WHAT YOU ARE ASKED TO DO:
Do the following statements agree with the passage on Devane and film censorship? For each, answer yes or no and quote the words of the passage that decide it. 1. Devane recommended Martin Quigley's book to the Archbishop of Dublin in 1941. 2. Devane held that the film industry could be kept in check without the State. 3. Devane named a British institute as the model for his proposal.

SELECTED PASSAGE:
[START]

Unsurprisingly, Devane had favourable views of film censorship. He was certainly aware of the (in)famous Hays Code in the US, having learnt of it from a book entitled Decency in Motion Pictures by Martin Quigley, which he recommended to the Archbishop of Dublin, John Charles McQuaid, in 1941. On this issue, Devane returned to his regular idea that public opinion needs to be “formed” so as to support film censorship and said that the film industry is so powerful that “nothing but the State can control them”. He was particularly interested in establishing a National Film Institute that could co-ordinate all this and would ameliorate the “baneful influences” of commercial cinema:
“The National Film Institute should link up various organised elements of the nation and help towards awakening national consciousness as regards the propagandist, cultural and educational value of the films. It would act as a clearing house for information on all matters affecting films at home and abroad, particularly as regards education and general culture, influence public opinion to appreciate the value of films as entertainment and instruction and advice educational bodies and other organisations.”
As with so much else of his proposals, Devane looked overseas for examples worth emulating, identifying the Danish Film Institute as a useful model.

[END]

DATA:

[START]

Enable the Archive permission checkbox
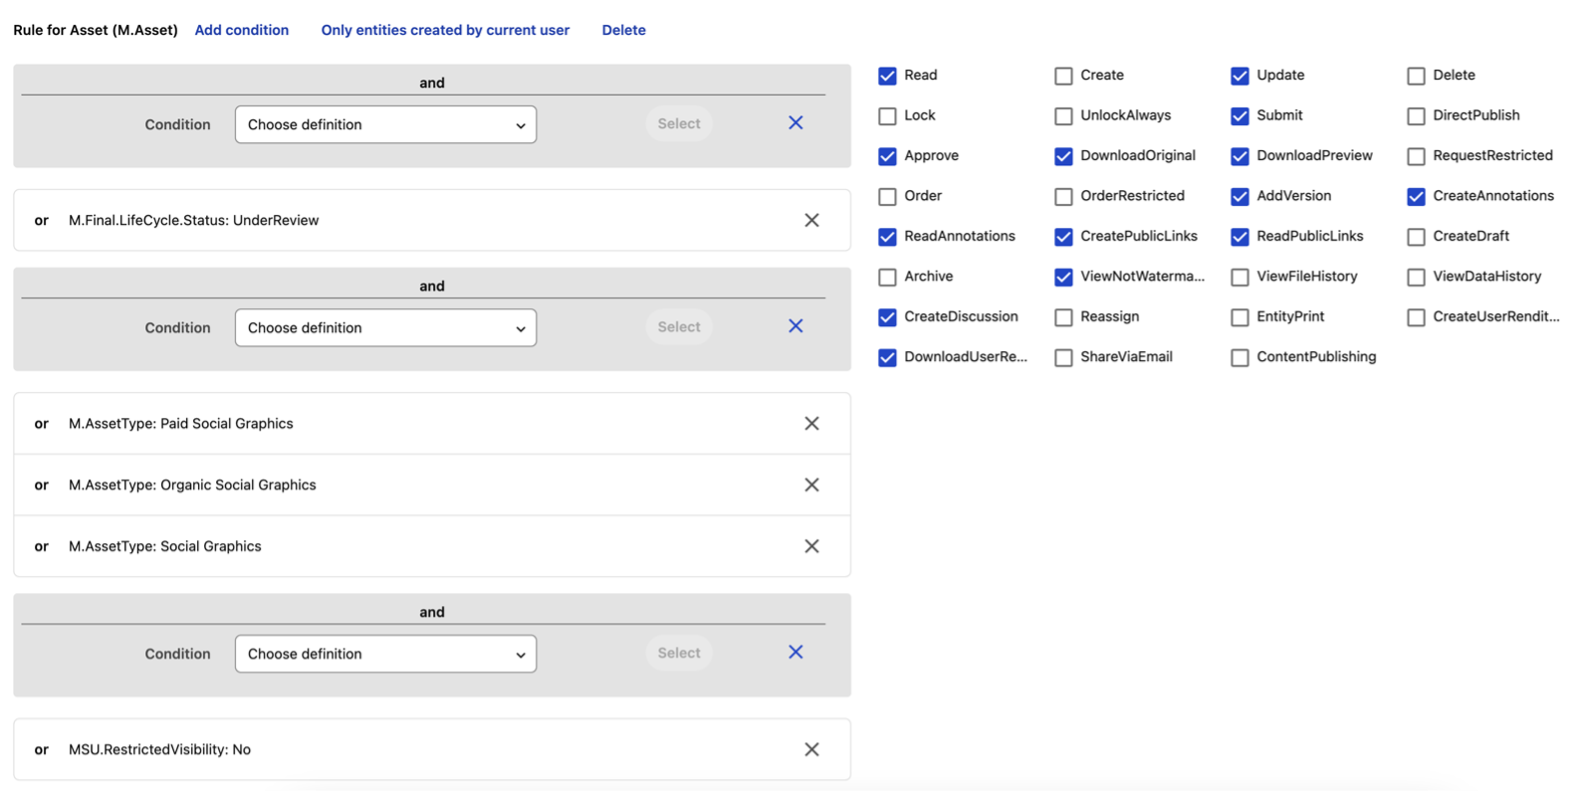The width and height of the screenshot is (1579, 794). (887, 277)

[END]

THE RESULT:
1. Yes: "which he recommended to the Archbishop of Dublin, John Charles McQuaid, in 1941"
2. No: "nothing but the State can control them"
3. No: "identifying the Danish Film Institute as a useful model"